We pastors want to give specific remedies for the great problems of mankind. The remedy for sin is the cross, the remedy for pride is humility, for envy, love.
But what is the remedy for overeating—salvation? Being filled with the Spirit? Love? Prayer? A diet plan? Shopping at Whole Foods?
Avoiding certain friends?
The people in the pews want more from us than a simple “Don’t overeat.”
And, since the problems facing members of our congregation are numerous, it’s easy to abandon thoughts of such sermons and move along to more manageable topics such as materialism, stewardship, or prayer.
Now, having said all of this, here are 3 reasons why pastors SHOULD preach sermons on gluttony:
Obesity is the scourge of our times, the Black Plague of the 21st century.
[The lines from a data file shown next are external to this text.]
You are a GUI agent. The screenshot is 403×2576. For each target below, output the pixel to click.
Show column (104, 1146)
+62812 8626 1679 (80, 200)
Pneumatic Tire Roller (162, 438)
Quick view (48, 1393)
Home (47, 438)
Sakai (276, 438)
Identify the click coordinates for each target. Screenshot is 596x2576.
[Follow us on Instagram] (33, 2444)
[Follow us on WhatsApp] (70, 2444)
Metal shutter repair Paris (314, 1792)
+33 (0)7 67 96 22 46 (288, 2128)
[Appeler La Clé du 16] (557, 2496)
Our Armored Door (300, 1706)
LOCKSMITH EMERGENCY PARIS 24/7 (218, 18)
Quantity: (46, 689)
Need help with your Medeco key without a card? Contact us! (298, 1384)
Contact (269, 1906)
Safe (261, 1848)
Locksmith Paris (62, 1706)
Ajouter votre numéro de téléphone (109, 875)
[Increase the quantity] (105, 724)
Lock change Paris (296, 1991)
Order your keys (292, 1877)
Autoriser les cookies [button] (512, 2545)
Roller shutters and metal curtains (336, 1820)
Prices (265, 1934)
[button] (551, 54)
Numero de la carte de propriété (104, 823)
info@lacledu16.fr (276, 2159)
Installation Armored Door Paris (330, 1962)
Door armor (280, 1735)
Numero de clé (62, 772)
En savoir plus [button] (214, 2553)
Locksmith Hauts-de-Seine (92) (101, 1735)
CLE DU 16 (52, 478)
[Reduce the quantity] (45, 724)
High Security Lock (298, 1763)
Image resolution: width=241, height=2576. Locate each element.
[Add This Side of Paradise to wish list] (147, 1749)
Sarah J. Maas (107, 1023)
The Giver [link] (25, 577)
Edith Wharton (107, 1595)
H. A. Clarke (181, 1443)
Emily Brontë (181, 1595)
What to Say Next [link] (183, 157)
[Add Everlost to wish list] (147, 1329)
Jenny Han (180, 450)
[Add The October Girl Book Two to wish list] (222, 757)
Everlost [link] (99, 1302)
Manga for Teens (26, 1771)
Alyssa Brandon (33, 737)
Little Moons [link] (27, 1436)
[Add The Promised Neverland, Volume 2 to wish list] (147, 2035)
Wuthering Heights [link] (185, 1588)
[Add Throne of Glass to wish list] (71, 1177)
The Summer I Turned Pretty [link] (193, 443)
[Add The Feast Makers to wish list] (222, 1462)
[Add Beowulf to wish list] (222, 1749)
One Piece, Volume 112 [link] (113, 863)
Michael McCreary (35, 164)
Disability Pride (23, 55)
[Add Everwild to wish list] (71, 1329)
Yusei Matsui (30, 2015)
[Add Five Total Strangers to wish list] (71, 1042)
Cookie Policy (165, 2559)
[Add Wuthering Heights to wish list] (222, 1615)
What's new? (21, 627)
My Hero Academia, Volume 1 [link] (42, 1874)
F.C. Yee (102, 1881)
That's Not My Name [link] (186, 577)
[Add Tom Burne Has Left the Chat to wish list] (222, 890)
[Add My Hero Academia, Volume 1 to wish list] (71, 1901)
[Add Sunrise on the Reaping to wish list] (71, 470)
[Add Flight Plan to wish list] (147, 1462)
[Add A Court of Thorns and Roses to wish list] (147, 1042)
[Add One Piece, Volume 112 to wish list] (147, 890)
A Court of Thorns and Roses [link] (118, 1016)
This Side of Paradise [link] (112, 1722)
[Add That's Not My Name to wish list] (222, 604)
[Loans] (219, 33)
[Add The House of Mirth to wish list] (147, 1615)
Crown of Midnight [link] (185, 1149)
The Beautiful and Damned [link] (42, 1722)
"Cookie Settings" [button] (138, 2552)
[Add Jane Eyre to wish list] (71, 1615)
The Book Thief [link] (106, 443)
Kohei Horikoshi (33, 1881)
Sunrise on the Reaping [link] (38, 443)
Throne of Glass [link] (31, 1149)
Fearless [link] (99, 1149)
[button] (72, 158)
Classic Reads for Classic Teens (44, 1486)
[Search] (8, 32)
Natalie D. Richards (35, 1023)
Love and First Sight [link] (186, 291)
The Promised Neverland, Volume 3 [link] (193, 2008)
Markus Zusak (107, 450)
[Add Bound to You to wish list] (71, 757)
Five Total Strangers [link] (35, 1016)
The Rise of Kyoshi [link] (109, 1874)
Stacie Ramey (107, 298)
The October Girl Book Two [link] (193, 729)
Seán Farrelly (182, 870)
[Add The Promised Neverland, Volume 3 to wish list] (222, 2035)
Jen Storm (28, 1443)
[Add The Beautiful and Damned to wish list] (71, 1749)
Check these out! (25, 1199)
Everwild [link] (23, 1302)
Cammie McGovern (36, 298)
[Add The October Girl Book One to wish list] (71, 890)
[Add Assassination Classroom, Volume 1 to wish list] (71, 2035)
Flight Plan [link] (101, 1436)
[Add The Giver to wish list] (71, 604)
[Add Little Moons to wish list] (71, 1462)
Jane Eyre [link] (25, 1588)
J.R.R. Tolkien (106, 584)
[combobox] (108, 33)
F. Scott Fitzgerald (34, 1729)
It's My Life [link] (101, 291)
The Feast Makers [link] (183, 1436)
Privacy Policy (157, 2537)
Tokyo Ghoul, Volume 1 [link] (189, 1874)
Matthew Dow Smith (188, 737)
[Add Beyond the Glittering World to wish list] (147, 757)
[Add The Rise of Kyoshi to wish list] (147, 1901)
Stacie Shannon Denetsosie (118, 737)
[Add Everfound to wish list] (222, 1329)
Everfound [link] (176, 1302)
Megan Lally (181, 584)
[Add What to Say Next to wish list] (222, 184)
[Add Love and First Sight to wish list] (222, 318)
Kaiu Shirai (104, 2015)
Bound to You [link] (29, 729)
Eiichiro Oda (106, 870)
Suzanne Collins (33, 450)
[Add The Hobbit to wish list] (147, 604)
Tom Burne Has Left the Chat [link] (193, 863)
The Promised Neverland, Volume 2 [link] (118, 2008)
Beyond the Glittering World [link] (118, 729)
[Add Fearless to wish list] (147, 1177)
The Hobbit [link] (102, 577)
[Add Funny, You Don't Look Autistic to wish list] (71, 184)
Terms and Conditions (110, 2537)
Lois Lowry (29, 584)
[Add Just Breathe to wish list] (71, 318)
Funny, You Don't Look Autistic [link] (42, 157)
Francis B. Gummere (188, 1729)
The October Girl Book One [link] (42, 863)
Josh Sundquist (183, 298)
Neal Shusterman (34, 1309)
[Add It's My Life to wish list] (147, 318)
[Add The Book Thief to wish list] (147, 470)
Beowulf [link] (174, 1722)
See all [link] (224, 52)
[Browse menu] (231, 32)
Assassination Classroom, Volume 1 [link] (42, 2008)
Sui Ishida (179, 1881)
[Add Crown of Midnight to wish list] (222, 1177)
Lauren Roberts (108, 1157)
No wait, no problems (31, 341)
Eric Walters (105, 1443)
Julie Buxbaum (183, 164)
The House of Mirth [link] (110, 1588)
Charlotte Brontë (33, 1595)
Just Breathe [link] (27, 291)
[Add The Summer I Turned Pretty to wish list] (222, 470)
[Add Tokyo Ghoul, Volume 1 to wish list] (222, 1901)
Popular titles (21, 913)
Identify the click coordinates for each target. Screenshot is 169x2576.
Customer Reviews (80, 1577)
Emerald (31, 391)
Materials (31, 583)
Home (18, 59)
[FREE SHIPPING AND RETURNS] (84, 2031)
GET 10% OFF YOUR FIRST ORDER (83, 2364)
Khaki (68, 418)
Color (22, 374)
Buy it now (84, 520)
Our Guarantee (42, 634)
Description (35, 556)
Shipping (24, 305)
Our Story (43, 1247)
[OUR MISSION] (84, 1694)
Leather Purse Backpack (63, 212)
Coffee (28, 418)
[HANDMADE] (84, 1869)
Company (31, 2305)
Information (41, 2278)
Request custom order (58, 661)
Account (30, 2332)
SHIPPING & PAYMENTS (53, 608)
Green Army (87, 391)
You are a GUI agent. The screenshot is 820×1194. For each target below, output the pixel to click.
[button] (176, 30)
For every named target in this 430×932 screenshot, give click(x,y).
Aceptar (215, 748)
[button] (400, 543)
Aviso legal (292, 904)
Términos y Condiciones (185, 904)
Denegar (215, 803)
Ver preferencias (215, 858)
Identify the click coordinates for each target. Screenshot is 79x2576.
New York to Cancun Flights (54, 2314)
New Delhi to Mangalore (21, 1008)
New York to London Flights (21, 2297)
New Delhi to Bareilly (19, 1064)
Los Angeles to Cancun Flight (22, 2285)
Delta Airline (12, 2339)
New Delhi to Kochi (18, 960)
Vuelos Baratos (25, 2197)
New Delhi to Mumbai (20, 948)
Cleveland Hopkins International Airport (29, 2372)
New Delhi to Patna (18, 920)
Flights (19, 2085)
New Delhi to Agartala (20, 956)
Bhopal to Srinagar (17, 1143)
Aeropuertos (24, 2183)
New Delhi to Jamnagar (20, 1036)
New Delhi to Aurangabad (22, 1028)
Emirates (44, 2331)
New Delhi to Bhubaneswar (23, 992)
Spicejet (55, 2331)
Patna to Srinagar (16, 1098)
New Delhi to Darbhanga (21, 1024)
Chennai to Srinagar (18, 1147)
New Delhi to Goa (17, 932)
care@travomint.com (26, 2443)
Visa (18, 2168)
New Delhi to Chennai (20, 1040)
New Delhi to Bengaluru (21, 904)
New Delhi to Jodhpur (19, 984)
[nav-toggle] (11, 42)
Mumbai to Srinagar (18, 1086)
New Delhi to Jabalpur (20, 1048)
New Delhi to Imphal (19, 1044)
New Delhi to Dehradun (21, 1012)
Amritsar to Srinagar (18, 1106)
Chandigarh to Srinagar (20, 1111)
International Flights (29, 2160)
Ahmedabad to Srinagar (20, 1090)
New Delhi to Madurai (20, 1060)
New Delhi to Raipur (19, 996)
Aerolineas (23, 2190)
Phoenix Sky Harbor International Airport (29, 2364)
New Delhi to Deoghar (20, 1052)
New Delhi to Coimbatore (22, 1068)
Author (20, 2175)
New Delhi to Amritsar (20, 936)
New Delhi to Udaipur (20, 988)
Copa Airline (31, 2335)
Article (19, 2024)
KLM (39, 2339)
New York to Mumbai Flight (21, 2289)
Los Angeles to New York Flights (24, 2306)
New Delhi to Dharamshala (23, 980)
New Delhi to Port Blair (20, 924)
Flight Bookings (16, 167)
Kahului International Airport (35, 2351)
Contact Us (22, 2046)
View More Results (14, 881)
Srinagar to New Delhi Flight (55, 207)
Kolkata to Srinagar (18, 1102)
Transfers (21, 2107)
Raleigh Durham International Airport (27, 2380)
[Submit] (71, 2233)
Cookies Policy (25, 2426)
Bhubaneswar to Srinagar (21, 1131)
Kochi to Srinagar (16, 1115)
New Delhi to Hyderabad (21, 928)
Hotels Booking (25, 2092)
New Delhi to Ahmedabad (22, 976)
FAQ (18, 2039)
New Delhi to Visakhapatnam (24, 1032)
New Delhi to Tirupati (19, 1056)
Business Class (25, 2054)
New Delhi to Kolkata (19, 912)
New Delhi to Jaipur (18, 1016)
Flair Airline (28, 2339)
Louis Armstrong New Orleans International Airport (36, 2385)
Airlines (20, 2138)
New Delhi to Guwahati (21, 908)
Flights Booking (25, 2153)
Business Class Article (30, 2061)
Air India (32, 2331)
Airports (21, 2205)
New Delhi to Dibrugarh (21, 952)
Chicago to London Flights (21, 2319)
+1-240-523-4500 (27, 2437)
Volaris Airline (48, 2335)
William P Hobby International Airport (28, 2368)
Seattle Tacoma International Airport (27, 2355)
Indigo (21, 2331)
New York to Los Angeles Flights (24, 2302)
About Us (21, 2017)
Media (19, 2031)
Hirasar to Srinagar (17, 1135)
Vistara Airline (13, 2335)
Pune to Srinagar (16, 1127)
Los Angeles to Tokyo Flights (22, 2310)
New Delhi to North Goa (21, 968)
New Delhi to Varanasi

Look at an old video clip of city life in the 1940s. How slim people were! Then stand in the mall and look at your neighbors.
Obesity is everywhere. Airplanes are re-designing seats to accommodate larger patrons. Hospitals are adding wings to handle the multiple diseases stemming from our gluttonous lifestyle.
“Whether therefore you eat or drink or whatsoever you do, do all to the glory of God” (1Cor. 10:31). Even though we can find additional texts that deal with the issue to one degree or other, this alone should suffice.
Will my eating please my Lord and bring glory to Him?
A friend said to me, “My son and I have been working out in the gym. And we made a little discovery. Because we are disciplining ourselves physically, we find that we want to eat healthier also.”
Discipline in one area overflows into related areas. The opposite is also true: let my friend drop the exercise program and the guilt that flows in to fill the void would soon have him devouring the unhealthiest of foods.